Jean-Yves BLAISE, Iwona DUDEK

Last modified: 2011-12-17



A common task when trying to understand pieces of architecture inside a site is to spot, document and depict changes over time. This task pulls together different actors, with different agendas, and covers a rather heterogeneous set of challenges. Ever since XIXth pioneering works like Minard’s thematic cartography, or Marey’s graphic method, we are entitled to believe that depicting dynamics of change requires specific means - in other words that the analysis of changes implies rethinking traditional visual tools like cartography, sections, 3D graphics (etc.). In the “information age” too, with the emergent “visual analytics” research field, innovative graphic solutions are put to the fore that renew our capacity to analyse and make decision on spatio-temporal data sets.

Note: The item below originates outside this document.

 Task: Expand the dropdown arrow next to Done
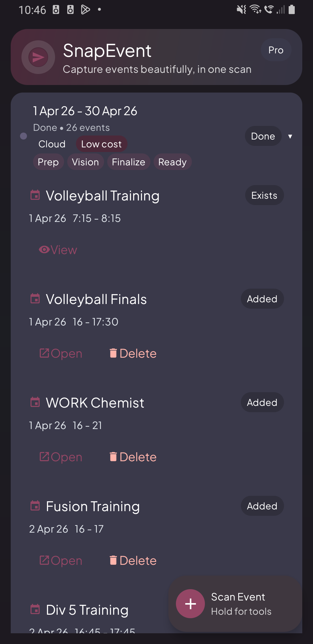point(290,136)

However when talking specifically about architecture, focus is still mainly put on representing a state (“my building in 1605”), rather than changes – may the model be virtual or tangible. Naturally tangible models may to some appear as “communication old timer”. And it is true that the development of computer applications (GIS, CAD, virtual reality, the internet) and related technologies (LIDAR survey, 3D laser scanning ), have driven most actors to adapt their work methodologies. Seemingly, a time came when actors stopped thinking “what can you do with a virtual model that you can’t already do with a tangible model?”

Yet, our claim is that, with mature computer technologies and related devices (touch screens, smartphones, etc.), with records of successes and failures, it might be time today to re-think this over calmly. In this contribution we intend to turn the question around: “what can we do with a tangible model that we can’t already do with a virtual model”? In other words, we wish to demonstrate that maybe there are tasks – both communication and reasoning tasks - that are best tackled once freed from the screen as unique interface.

We will introduce an experimental device, called “tangible chronology” developed in order to represent changes that occurred on Krakow’s market square (24 artefacts, 64 successive changes) over a period of 750 years. The device combines a master board, tangible models of the artefacts, with a coding of their position on the board and in ordinal time, and a tangible timeline for each artefact with a coding of different types of changes, of durations, as well as of uncertainty (in the dating). Initially designed for the blind, our first proof-of-concept prototype was then extended to match the requirements of edutainment tasks in the context of museum animation.

Naturally our aim is not to question the usefulness of computers: tangible models we present come out of a fully computer-operated design and production process. Furthermore, tangible interfaces have in fact become a hot research topic within the computer science discipline itself where limits of the now traditional HCI devices (“mouse/keyboard/screen”) have long been identified.

Backed up by experiment, our contribution will discuss in what tangible models could serve content holders or academics specifically in historic sciences, and in what their making there calls specific attention and methods.